AVAILABLE DATA
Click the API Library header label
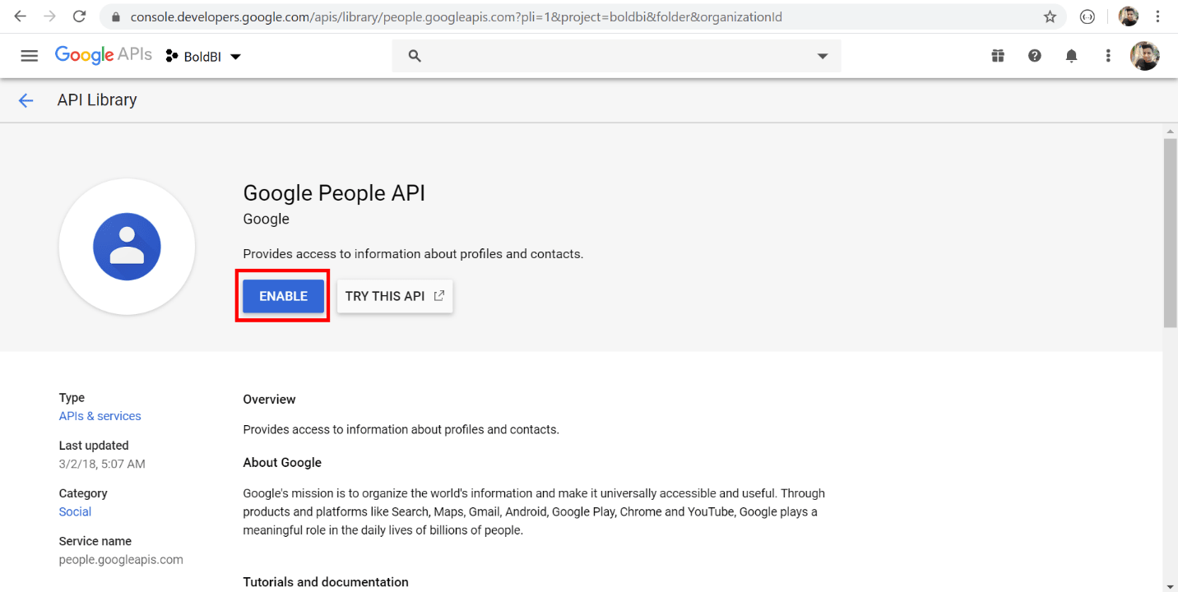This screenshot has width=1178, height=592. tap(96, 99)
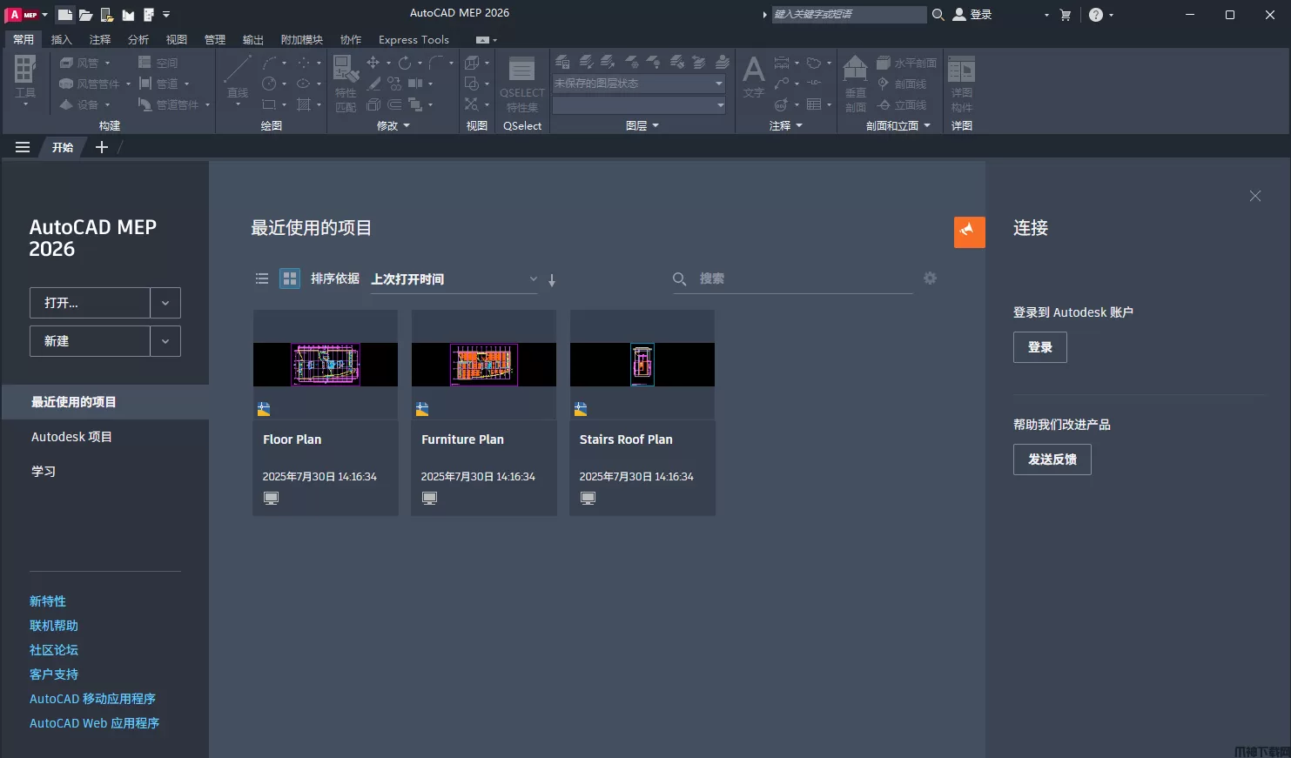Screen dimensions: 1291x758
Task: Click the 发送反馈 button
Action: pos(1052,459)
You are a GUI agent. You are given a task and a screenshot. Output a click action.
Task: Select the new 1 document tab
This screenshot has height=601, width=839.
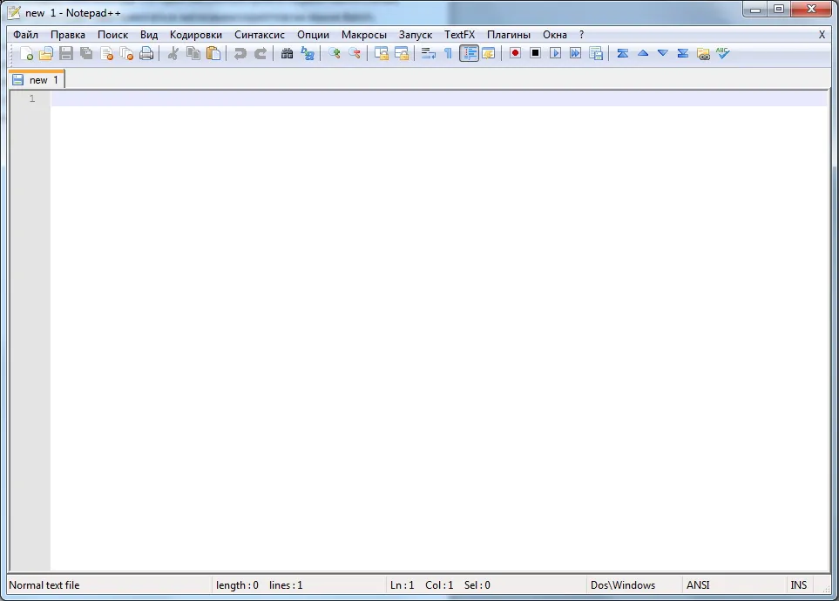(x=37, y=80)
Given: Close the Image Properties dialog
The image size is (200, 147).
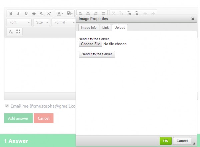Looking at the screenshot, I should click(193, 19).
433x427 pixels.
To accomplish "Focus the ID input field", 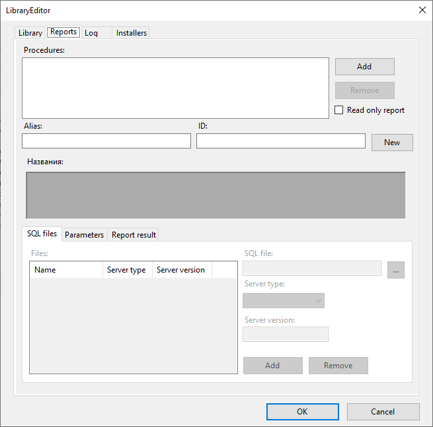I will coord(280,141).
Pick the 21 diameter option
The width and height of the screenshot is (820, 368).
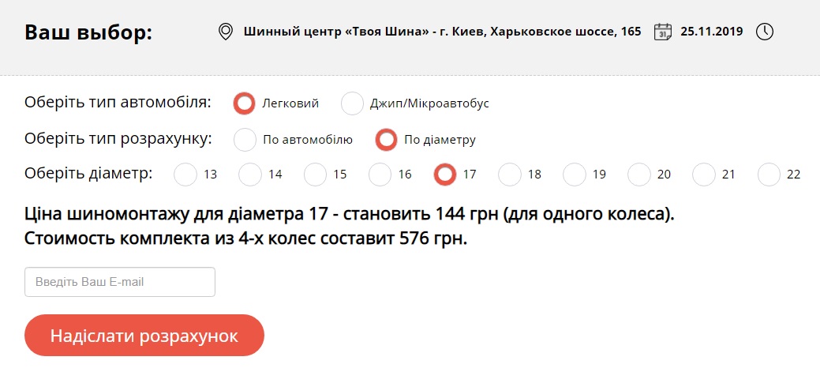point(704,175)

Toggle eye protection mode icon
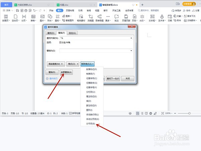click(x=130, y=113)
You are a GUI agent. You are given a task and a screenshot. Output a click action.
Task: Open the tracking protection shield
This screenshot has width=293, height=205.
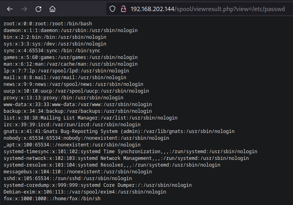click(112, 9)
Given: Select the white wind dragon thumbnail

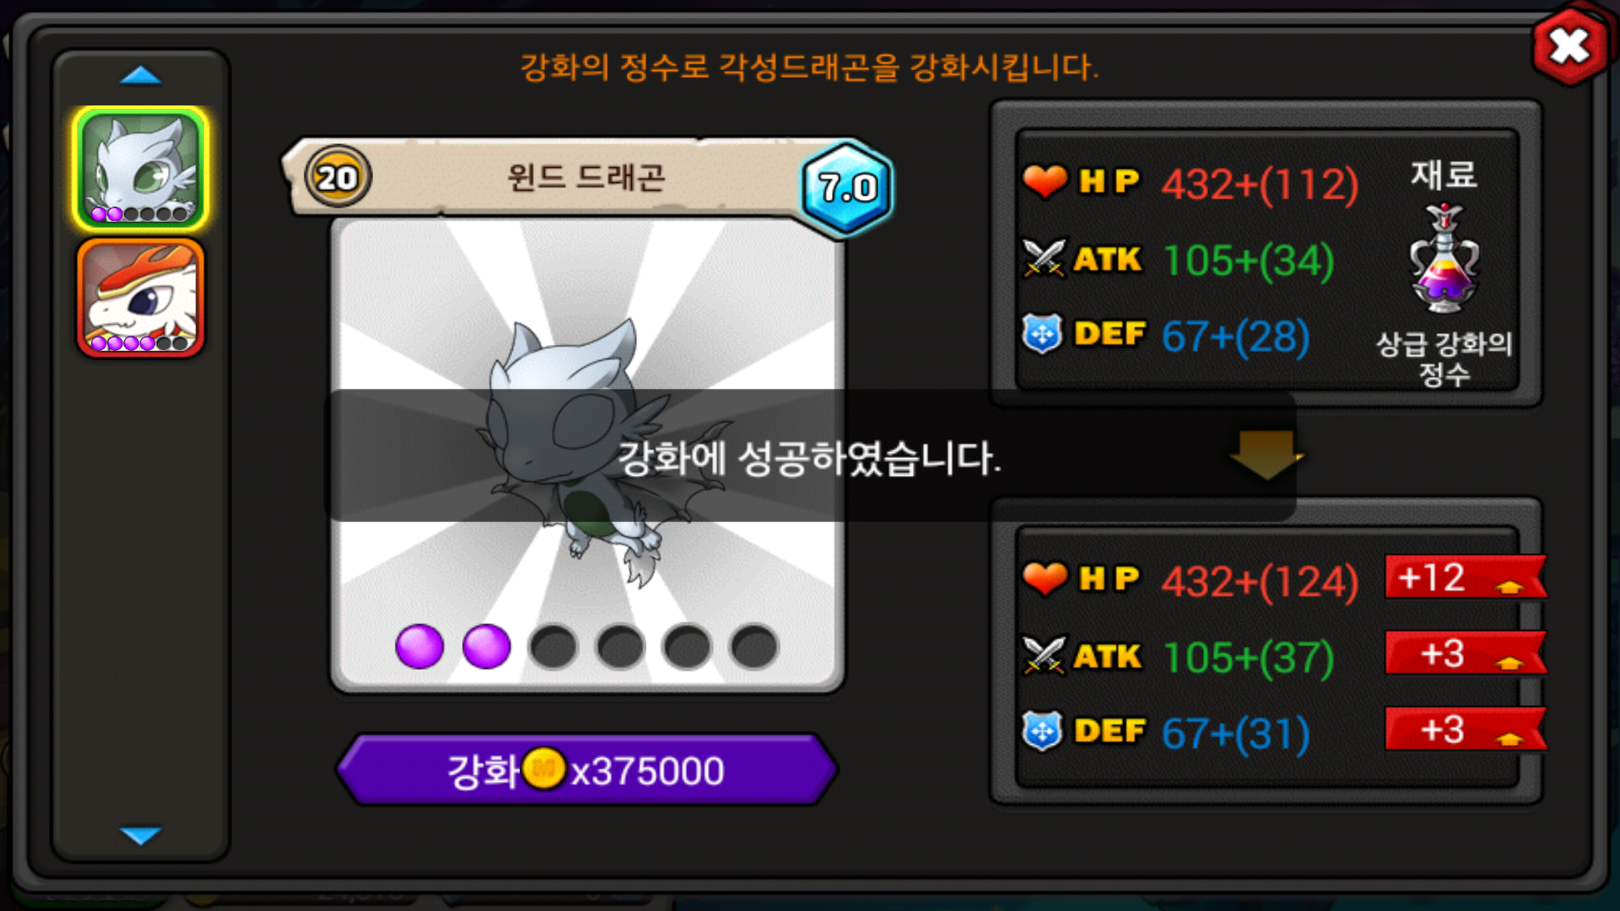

EXERCISE OBJECTIVE
Please, leaving out all pictures, transcribe exactly the lines above from the one containing "Toggle eye protection mode icon" through the final line, both included.

OUTPUT OF THE EXERCISE
Toggle eye protection mode icon
click(x=130, y=113)
You are a GUI agent. You are given a task and a screenshot. Output a click action.
Task: Open the tracking protection shield
This screenshot has width=293, height=205.
click(112, 9)
Given: Select the white wind dragon thumbnail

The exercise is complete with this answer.